The Differential Drive Control plugin provides a means for driving differential drive robots/ego vehicles. Differential drive is a drive mechanism commonly used in mobile robots where two wheels are mounted on a common axis and each is capable of being driven forward or backward independently.

Differential drive robots often have wheel encoders that precisely track the rotation of each wheel. The rotation of each wheel can be used both as feedback for a closed loop controller to precisely control the robot motion, and for dead reckoning.

The differential drive control plugin of the SVL Simulator, subscribes to control velocity values in the form of geometry_msgs/Twist message types (see definition), implements a PID controller to control each wheel, and publishes an odometric pose in the form of a nav_msgs/Odometry message (see definition).

## Wheel Control#

### Setup#

To be able to control the wheels on the robot/ego vehicle, the control plugin needs to be able to locate the GameObjects for each drive wheel in Unity. To maintain generality and avoid restricting the control plugin to a particular robot model the path from the main body to each wheel is defined as a customizable parameter which can be edited through the simulator's web user interface.

The figure below shows the expanded hierarchy for the LG CLOi robot as seen in the Unity Editor. The path to each of the wheels can be followed through the tree and entered into the web user interface. Sensor configuration for the Differential Drive Control plugin in the web user interface is seen below.

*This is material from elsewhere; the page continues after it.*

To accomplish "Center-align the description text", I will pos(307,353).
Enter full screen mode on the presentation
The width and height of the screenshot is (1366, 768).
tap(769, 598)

The path to the two wheels are defined under LeftWheelLinkPath and RightWheelLinkPath.

### Calculating wheel motion#

The incoming control command expected by the plugin has a linear ($$V$$) and an angular velocity ($$\omega$$) component. Using this input, as well as the wheel separation ($$l$$) and wheel radius ($$R$$) the rotation of each wheel can be computed as follows.

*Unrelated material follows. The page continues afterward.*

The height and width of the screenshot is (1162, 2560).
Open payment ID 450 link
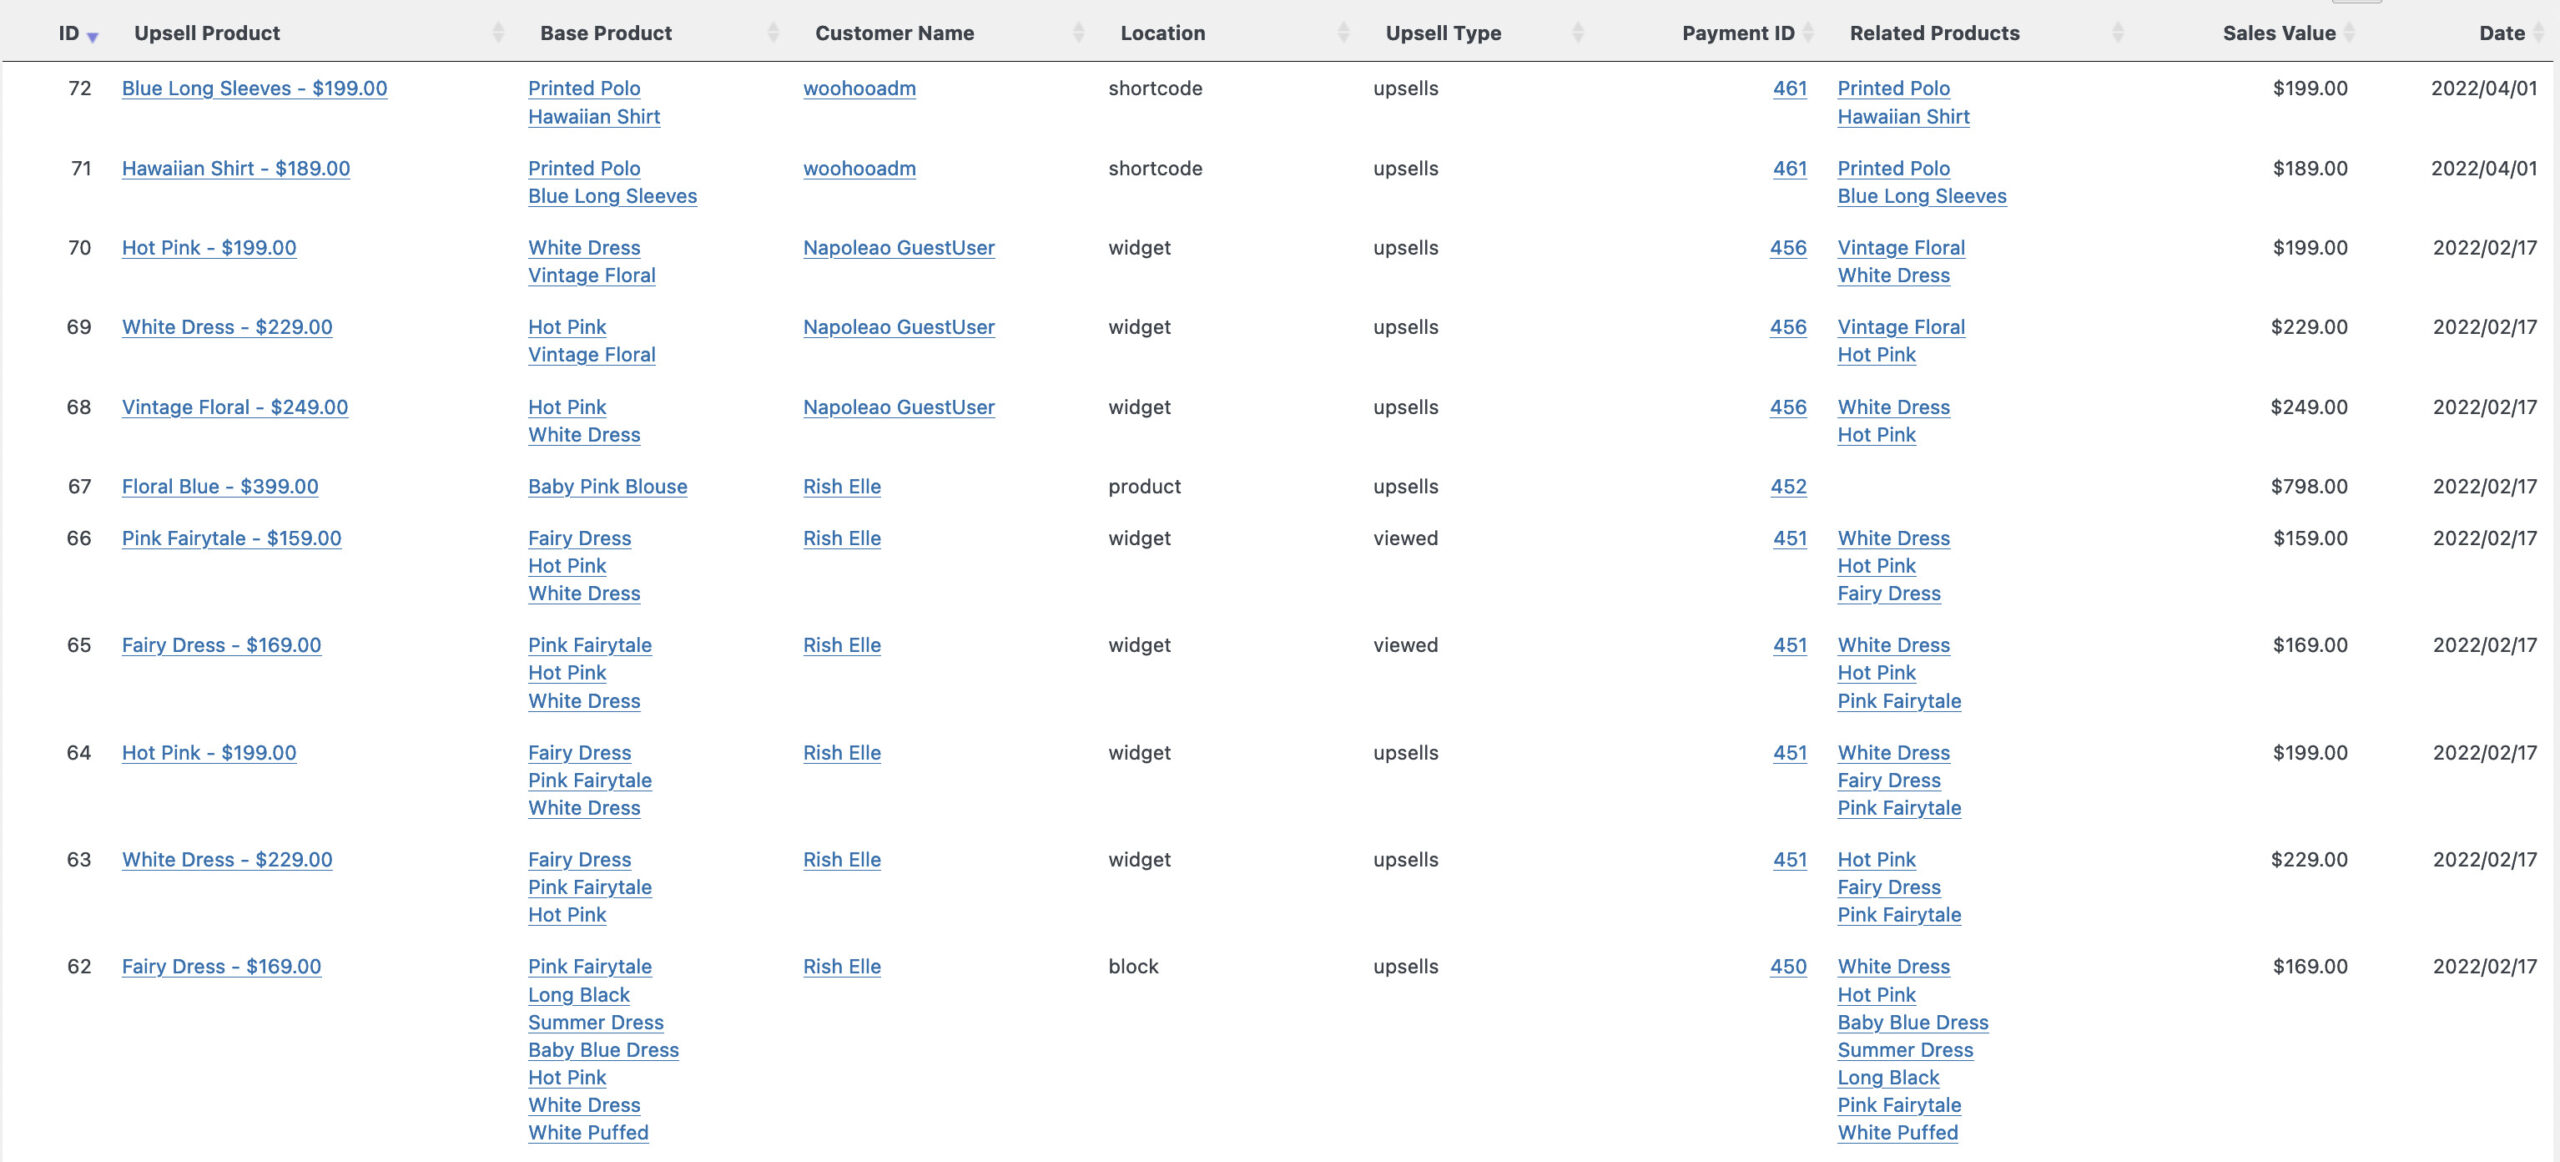pos(1788,967)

$\omega_r = (V + \omega . l/2)/R$
$\omega_l = (V - \omega . l/2)/R$

The angular velocities $$\omega_l$$ and $$\omega_r$$ are the rotation rates of the left and right wheels which are applied to their respective articulated bodies in Unity.

Note that the control plugin only expects an $$x$$ component on the commanded linear velocity and a $$z$$ component for the commanded angular velocity.

### Calculating the odometry pose#

The odometry pose is calculated relative to the starting position of the robot. The yaw angle of the robot is calculated through an internal IMU, and is used alongside the rotation of each wheel as observed by the wheel odometers to calculate the pose of the robot/ego vehicle at each instance. The odometric pose of the robot is expected to drift over time as it does not account for wheel slippage which can be significant.

The pose is published using a nav_msgs/Odometry message type. Since the odometry pose cannot estimate changes in elevation, the $$z$$ component of the pose is not needed and is often left as 0. Here we are using this field to convey the yaw angle of the robot.